[Collection entries]
Content starts
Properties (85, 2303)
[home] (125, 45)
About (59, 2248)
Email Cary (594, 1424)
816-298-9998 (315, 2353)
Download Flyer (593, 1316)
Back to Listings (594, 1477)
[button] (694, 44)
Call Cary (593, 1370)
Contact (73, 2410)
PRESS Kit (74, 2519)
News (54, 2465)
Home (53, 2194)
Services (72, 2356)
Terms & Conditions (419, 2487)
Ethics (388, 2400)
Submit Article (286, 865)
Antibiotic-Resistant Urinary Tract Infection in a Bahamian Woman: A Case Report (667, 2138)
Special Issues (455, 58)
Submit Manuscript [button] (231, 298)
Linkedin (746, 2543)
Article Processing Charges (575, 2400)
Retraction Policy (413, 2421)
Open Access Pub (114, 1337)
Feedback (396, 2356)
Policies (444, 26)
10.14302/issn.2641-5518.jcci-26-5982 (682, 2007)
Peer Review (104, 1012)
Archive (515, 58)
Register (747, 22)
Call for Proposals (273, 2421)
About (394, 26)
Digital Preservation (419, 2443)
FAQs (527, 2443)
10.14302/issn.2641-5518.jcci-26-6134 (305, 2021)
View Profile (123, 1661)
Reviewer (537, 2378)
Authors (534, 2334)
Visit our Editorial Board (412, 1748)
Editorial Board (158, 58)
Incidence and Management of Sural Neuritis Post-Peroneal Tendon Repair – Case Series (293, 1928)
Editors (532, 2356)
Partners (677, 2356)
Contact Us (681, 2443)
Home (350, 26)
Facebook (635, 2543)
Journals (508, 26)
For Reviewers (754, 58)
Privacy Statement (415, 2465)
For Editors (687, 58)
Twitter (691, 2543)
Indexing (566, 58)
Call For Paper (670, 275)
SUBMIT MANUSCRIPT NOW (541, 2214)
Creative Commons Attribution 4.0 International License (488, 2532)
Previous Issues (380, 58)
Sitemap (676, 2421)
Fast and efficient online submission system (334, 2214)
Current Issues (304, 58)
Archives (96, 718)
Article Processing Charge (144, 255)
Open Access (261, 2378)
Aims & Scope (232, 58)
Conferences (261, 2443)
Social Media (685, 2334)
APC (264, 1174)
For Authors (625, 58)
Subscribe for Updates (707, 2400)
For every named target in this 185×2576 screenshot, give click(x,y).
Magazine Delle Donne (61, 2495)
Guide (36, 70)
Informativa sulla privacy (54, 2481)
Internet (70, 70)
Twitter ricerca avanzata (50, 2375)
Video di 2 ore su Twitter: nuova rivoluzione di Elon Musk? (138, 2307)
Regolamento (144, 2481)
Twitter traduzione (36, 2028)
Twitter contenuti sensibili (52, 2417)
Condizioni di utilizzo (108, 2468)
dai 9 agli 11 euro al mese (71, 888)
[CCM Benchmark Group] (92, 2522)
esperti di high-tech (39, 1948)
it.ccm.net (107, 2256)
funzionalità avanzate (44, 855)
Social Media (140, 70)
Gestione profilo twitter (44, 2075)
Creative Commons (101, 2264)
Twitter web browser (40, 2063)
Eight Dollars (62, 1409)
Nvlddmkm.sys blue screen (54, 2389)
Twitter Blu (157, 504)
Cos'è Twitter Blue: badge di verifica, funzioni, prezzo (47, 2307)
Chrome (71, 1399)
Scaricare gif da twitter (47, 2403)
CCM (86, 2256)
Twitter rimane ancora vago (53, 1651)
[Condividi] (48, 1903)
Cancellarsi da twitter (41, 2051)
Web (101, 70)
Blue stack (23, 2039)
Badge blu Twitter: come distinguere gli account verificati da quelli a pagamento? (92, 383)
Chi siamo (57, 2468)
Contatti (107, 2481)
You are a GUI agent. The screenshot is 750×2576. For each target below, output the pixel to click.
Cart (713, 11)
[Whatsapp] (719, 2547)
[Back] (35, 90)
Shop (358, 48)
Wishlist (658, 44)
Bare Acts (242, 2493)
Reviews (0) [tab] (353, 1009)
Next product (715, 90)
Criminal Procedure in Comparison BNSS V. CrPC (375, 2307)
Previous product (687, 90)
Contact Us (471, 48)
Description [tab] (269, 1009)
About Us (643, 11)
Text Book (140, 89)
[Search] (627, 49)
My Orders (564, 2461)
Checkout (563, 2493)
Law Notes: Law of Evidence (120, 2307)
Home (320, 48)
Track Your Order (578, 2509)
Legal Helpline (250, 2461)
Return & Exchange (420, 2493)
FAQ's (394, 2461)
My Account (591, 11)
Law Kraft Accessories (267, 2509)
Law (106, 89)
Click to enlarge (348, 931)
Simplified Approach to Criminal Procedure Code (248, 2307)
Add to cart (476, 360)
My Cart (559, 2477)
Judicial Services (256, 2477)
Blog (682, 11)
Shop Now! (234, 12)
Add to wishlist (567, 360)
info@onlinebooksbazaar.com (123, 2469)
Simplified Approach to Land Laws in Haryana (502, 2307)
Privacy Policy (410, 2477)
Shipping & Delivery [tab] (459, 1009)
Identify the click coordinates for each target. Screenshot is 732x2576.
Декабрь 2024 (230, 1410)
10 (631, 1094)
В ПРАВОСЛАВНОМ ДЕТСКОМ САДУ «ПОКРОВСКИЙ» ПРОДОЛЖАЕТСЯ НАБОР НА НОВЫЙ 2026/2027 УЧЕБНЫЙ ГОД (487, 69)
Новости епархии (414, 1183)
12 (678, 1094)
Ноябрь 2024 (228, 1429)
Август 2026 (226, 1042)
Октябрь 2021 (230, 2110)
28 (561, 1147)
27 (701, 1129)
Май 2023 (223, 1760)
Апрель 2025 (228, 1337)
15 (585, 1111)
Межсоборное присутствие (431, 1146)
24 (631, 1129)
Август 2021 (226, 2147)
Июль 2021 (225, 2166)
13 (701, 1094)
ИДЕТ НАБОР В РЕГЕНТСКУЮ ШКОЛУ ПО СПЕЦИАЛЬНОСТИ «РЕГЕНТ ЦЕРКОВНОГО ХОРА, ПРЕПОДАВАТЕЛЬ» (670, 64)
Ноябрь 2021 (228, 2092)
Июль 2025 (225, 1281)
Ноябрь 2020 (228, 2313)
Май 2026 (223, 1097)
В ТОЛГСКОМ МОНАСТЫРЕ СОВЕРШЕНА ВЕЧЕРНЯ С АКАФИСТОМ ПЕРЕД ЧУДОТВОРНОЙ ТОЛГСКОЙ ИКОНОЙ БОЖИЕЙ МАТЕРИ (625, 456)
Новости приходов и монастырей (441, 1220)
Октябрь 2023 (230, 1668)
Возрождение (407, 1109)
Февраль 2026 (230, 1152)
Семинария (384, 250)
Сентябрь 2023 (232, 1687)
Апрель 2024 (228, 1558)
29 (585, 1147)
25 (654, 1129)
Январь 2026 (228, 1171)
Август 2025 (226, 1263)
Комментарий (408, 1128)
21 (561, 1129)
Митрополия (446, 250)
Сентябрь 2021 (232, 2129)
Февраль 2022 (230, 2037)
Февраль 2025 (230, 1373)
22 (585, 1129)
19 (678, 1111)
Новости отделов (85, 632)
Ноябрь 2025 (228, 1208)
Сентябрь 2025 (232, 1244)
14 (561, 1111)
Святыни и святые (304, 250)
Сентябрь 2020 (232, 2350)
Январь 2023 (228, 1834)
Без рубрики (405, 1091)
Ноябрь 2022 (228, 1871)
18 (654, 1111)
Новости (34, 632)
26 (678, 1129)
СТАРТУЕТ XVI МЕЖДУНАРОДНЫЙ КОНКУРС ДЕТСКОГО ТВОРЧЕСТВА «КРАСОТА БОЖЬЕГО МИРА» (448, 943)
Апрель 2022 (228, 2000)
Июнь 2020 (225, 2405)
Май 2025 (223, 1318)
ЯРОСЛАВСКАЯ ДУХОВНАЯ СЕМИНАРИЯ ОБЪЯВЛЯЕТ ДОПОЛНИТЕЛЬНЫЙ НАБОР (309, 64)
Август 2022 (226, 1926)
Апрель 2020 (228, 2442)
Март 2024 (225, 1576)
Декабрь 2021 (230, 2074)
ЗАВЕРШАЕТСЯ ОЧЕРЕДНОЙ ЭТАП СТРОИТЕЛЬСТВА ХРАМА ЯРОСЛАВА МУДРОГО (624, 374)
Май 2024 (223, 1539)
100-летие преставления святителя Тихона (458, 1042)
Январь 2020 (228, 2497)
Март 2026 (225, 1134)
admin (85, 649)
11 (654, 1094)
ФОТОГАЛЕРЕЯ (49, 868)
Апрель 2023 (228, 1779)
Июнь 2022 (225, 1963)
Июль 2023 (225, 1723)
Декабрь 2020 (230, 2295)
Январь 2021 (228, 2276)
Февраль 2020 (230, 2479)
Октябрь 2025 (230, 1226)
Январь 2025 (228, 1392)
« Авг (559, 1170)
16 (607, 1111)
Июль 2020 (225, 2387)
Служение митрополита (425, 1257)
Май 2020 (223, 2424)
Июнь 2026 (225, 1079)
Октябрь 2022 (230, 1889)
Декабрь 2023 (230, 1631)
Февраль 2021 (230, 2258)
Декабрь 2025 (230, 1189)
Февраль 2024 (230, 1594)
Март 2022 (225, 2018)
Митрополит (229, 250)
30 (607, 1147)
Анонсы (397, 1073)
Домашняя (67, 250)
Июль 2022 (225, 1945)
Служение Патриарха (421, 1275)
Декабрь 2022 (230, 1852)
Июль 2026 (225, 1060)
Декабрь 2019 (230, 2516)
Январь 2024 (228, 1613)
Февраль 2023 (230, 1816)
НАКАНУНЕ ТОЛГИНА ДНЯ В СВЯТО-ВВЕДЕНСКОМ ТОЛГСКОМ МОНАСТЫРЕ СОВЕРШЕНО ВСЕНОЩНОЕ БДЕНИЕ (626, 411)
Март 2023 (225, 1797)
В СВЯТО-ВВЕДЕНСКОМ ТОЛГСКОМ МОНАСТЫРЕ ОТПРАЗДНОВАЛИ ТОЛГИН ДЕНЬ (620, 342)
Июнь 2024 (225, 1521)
Content ends
[What you have to do] What you return should be exactly the lines above, starting at the one with "Сентябрь 2023 (232, 1687)" and ending at the one with "Святыни и святые (304, 250)", and nothing else.

[Result for this exercise]
Сентябрь 2023 (232, 1687)
Апрель 2024 (228, 1558)
29 (585, 1147)
25 (654, 1129)
Январь 2026 (228, 1171)
Август 2025 (226, 1263)
Комментарий (408, 1128)
21 (561, 1129)
Митрополия (446, 250)
Сентябрь 2021 (232, 2129)
Февраль 2022 (230, 2037)
Февраль 2025 (230, 1373)
22 (585, 1129)
19 (678, 1111)
Новости отделов (85, 632)
Ноябрь 2025 (228, 1208)
Сентябрь 2025 (232, 1244)
14 (561, 1111)
Святыни и святые (304, 250)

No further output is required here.